Mung, the black bag and the white bag represent alternative universes in which eye evolution is more or less unlikely.
Rumraket was correct.
(In your coin toss analogy, carefully chosen to be deceptive thanks to our innate assumption that coins are fair, the correct analogy would be to a dime-tossing machine and a nickel-tossing machine: the dime tossing machine has produced heads 95 times and tails 5 times. the nickel tossing machine 95 T and 5 H. Rumraket is pointing out that the dime-tosser is more likely to produce heads.)
E4typo
Oh really? Well, just how unlikely is it? Like, sort of unlikely? Kinda? Like I doubt it unlikely? Or is it like, “Oh pleeeeeaaasse. There is no way it is 99% green, I think.”
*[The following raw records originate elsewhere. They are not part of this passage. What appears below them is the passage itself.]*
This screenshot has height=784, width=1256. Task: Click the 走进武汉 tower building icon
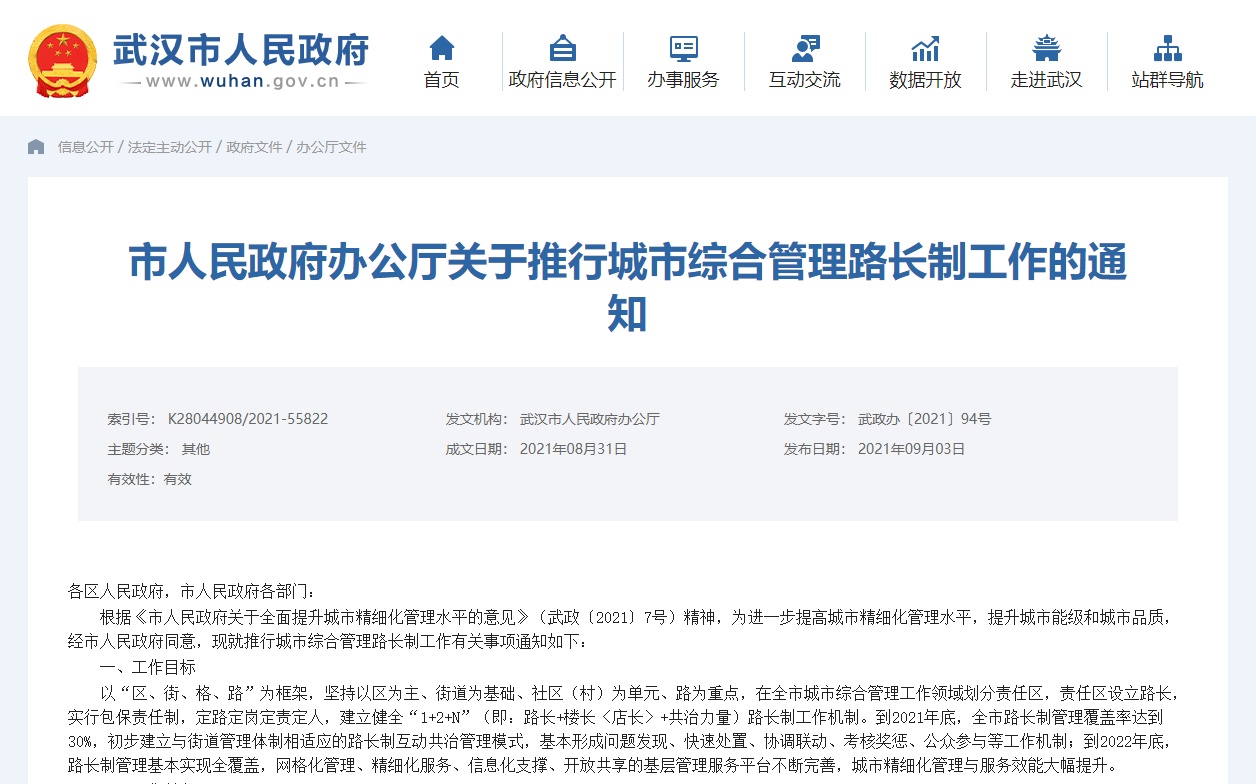point(1046,47)
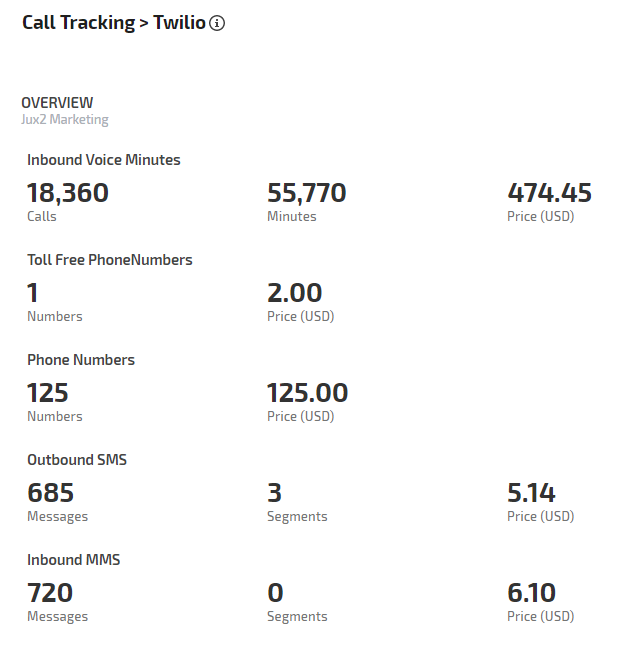Screen dimensions: 624x657
Task: Click the 5.14 Outbound SMS price
Action: pos(532,493)
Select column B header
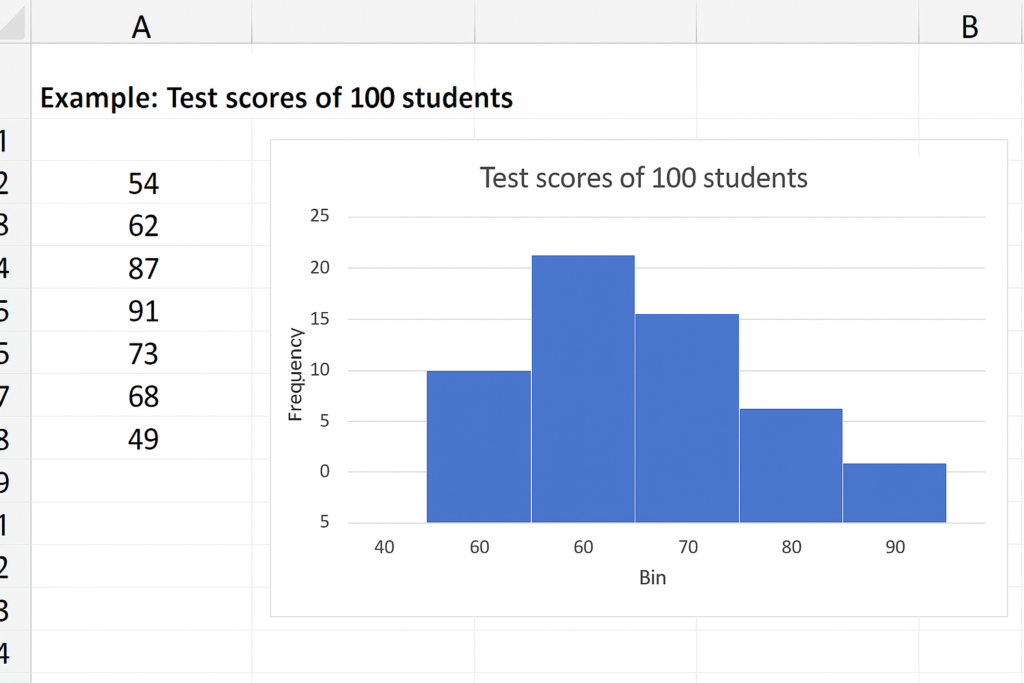1024x683 pixels. point(969,27)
Because you see DNA, what you have actually done, by taking out 90 objects, is to sample .000000000000000000000 0000000000000000000
0000000000000000000 0000000000000000000 0000000000000000000000000000000000000000000000000000000000000000 0000000000000000000 00000000000000000000000000000001 (I left out 10*486 zeros to save space) % of the entire contents of the bag.
So how unlikely is it that it is 99% green? Maybe its only “Like, oh yea right!” unlikely? Or is it “Ahh, maybe”?
See kids, these are the math experts who are going to teach you to be smart-excited kids? Sorry, its the best we got.